Return column index of first set of consecutive values in data frame row in R

Question

I have a large data frame (200k rows) consisting of monthly trial data. Each variable records the result of the trial in that month; positive (1) or negative (0). The file also contains unique ids and a number of factor variables for use in analysis. Here is a simplified example for illustration:

w <- c(101, 0, 0, 0, 1, 1, 1, 5)
x <- c(102, 0, 0, 0, 0, 0, 0, 3)
y <- c(103, 1, 0, 0, 0, 0, 0, 2)
z <- c(104, 1, 1, 1, 0, 0, 0, 2)
dfrm <- data.frame(rbind(w,x,y,z), row.names = NULL)
names(dfrm) <- c("id","jan","feb","mar","apr","may","jun","start")

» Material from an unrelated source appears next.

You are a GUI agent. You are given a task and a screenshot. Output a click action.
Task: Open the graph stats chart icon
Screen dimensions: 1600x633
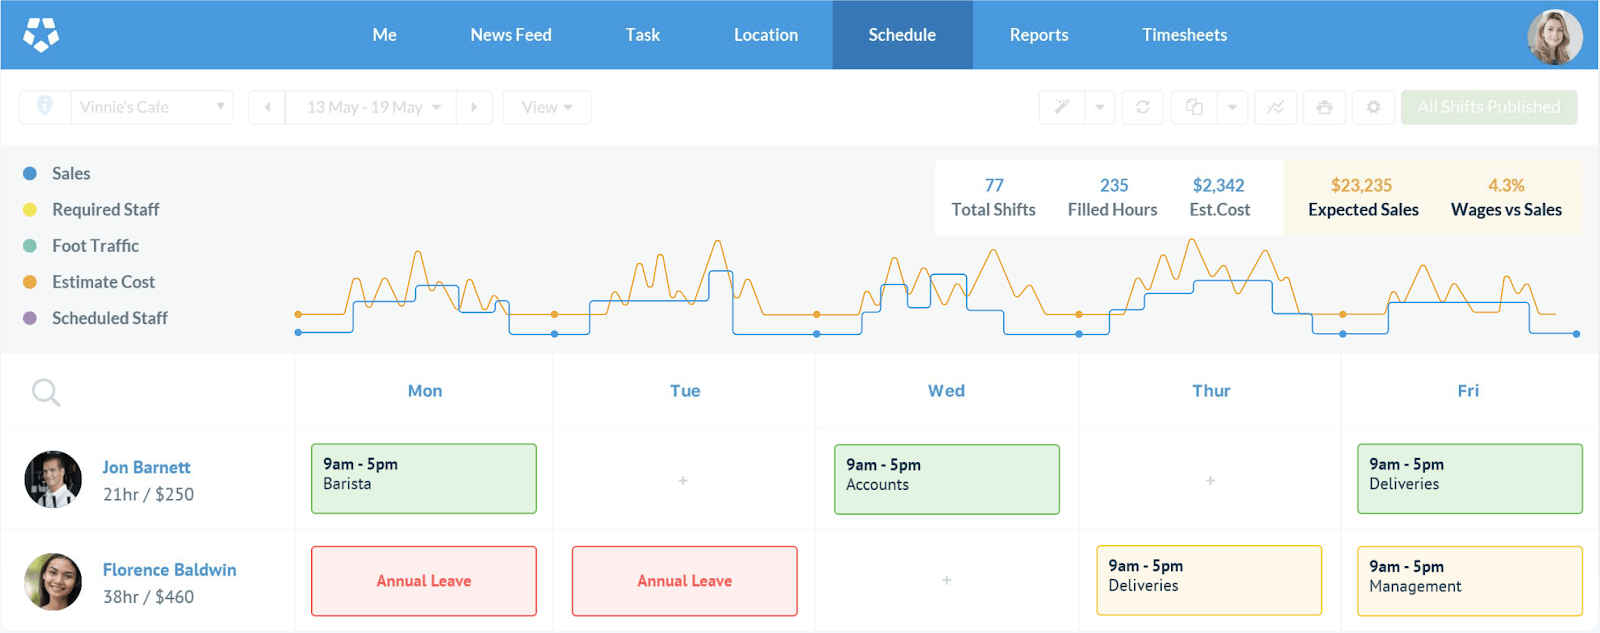(x=1275, y=107)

The trial participants all joined at different times; the final column is an index giving the column in which that participant's first trial result is recorded. Results for months prior to the participant joining are recorded as zeros (as in the first row of the example).

I want to identify the first sequence of three consecutive zeros per participant, and then return the position of the start of that 3-zero sequence; but limiting my search only to the columns since they started the trial (those from the index column onwards).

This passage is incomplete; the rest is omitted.